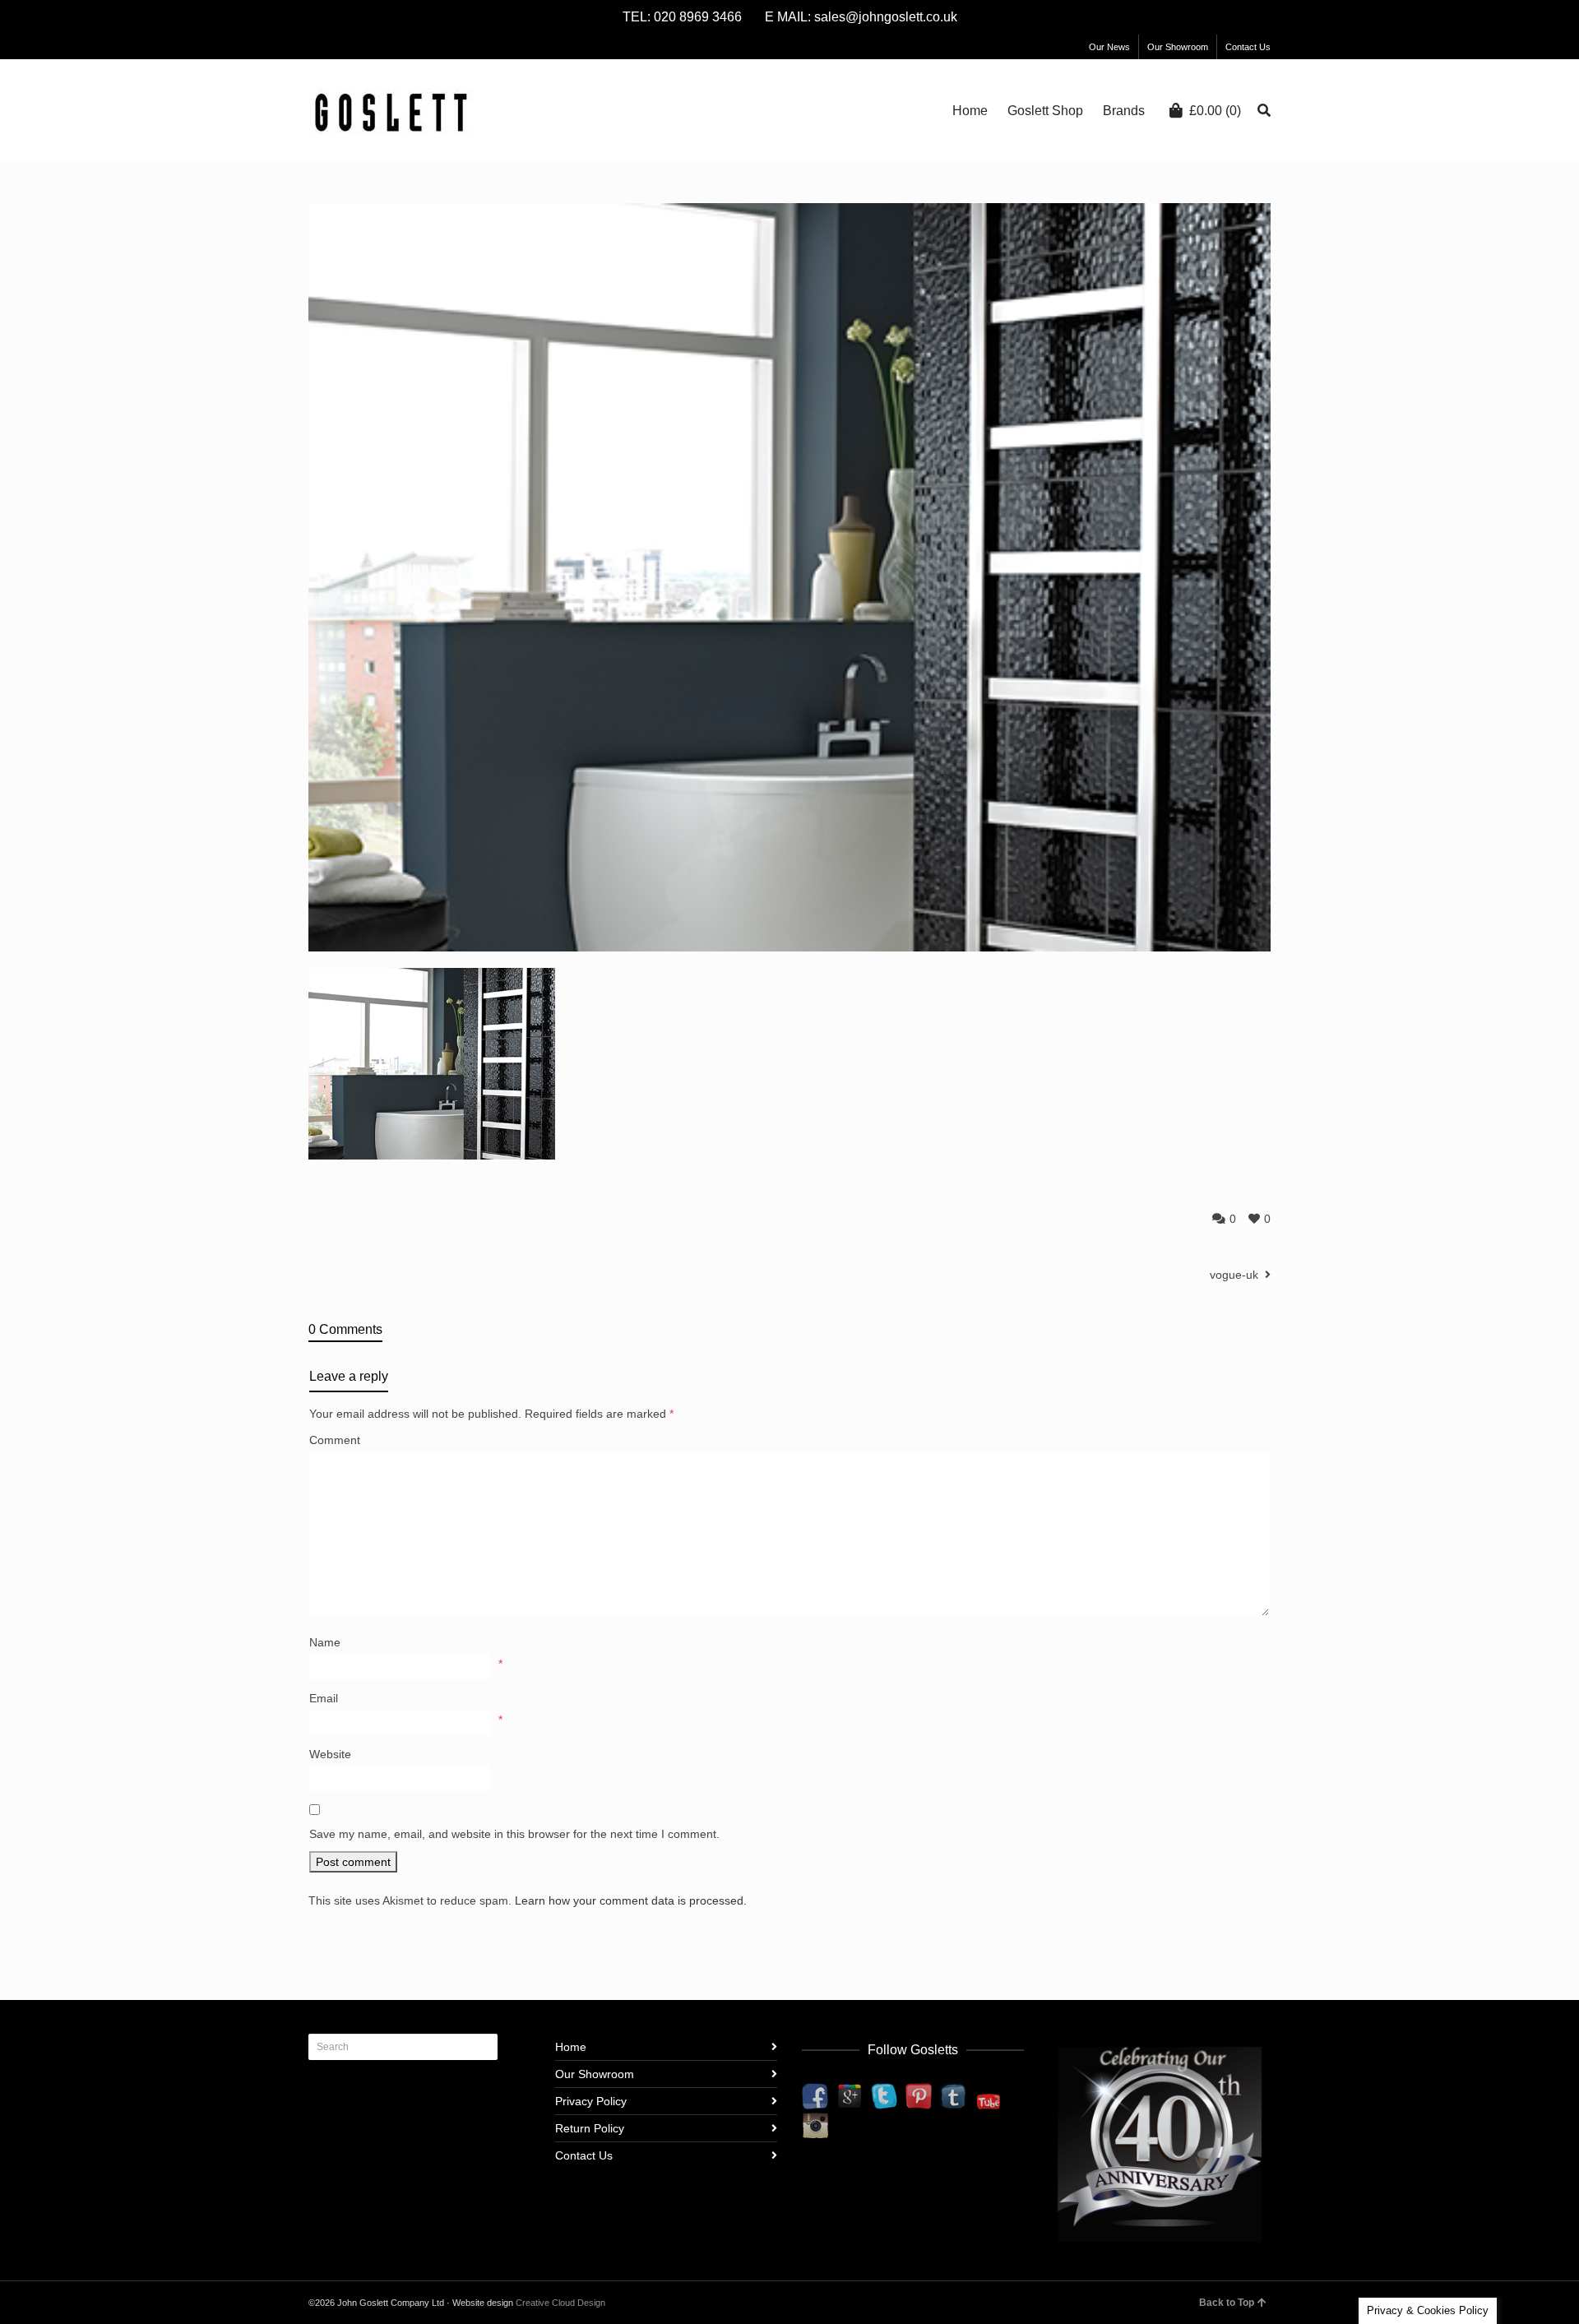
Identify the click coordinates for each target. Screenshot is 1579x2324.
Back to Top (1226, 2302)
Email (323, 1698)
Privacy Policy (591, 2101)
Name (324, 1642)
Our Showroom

• [TASK ITEM]: Please reprint the whole listing exactly and omit its pictures.

• [SOLUTION TO THIS PROBLEM]:
Identify the click coordinates for each target. Screenshot is 1579x2324.
Back to Top (1226, 2302)
Email (323, 1698)
Privacy Policy (591, 2101)
Name (324, 1642)
Our Showroom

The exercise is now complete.